The Bushfire Pork-Barrelling Isn’t Anything New

Pork-barrelling is something that’s been a part of politics since, like, forever.

It’s a metaphor for when people in government positions funnel public money back into their own hands, to gain more power.

A politician could, for example, secure more election votes through delegating government funding to communities that hold their party’s seat.

Luke Beck: “Politicians [and] governments give grants and money to areas where they think that will buy them maximum political advantage. So an area where the local MP might be at risks of losing his or her seat in the next election, you know, they might fund that in order to help that MP.”

It’s the sort of dodgy behaviour that led to an inquiry into the NSW Berejiklian government spending 95% of a 252 million community grant on Coalition seats, right before the 2019 election.

And it’s what also happened with the “sports rorts” affair under the Keating government, which a report concluded last year didn’t give funding to the most deserving applicants. It was all about currying political favours.

What Happens Next?

Applications for a second round of bushfire-relief funding worth 250 million recently closed.

But the controversy of the first rescue package has now expanded a parliamentary inquiry that was already happening, cracking down on all sketchy distributions of council grants in NSW.

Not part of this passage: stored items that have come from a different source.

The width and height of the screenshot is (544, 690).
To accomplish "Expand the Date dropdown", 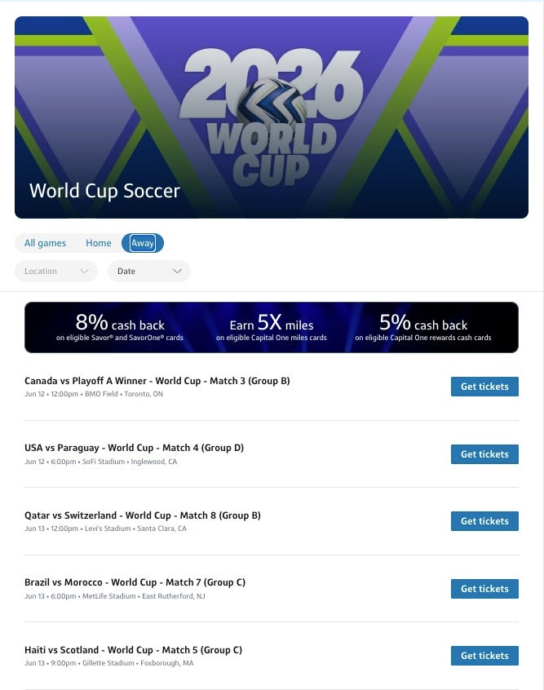I will [x=148, y=271].
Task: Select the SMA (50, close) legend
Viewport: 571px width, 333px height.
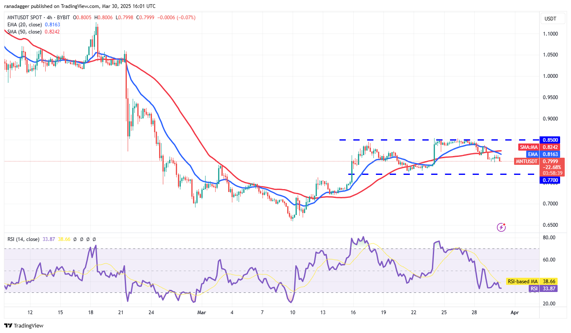Action: click(24, 32)
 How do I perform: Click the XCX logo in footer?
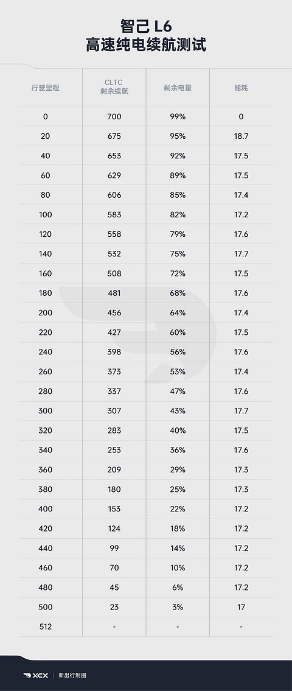pos(36,675)
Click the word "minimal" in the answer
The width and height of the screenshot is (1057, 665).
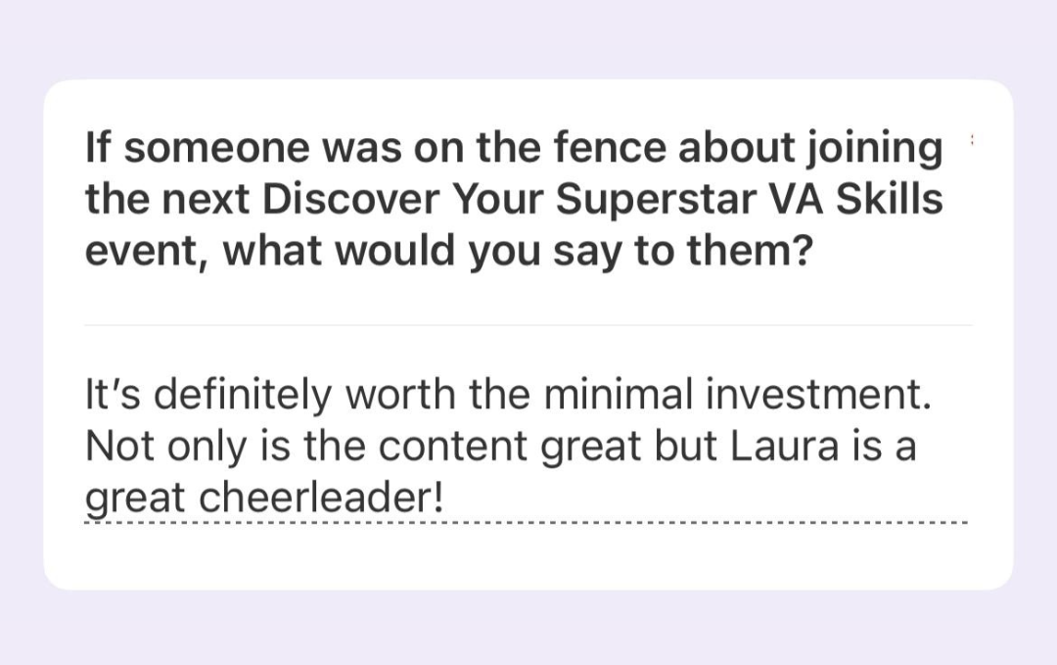pos(603,398)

Politicians like Premier Gladys Berejiklian have refused to apologise for past scandals, on the grounds that there’s an assumption that pork-barrelling is just a thing politicians have always done.

Which is sort of true, because pork-barrelling isn’t technically illegal.

LB: “Both sides of politics are guilty of this, but there are ways of fixing it. We could have systems set up where funding decisions are made independently. Or if they are made by ministers, then they are done so in accordance with clear criteria and published transparent outcomes, so we know who’s getting what and why. It is doable, but it requires a combined effort by politicians who are motivated by public good, and by ordinary people who will push and force other politicians to go along with it.”

The Takeaway

It’s really not that shocking that pork-barrelling is a part of politics. But the bushfires were a traumatic event for people who are still waiting on support money to help rebuild their lives.

The parliamentary inquiry could lead to systemic change but, in the meantime, hopefully the next round of funding actually goes to the places and the people that need it the most.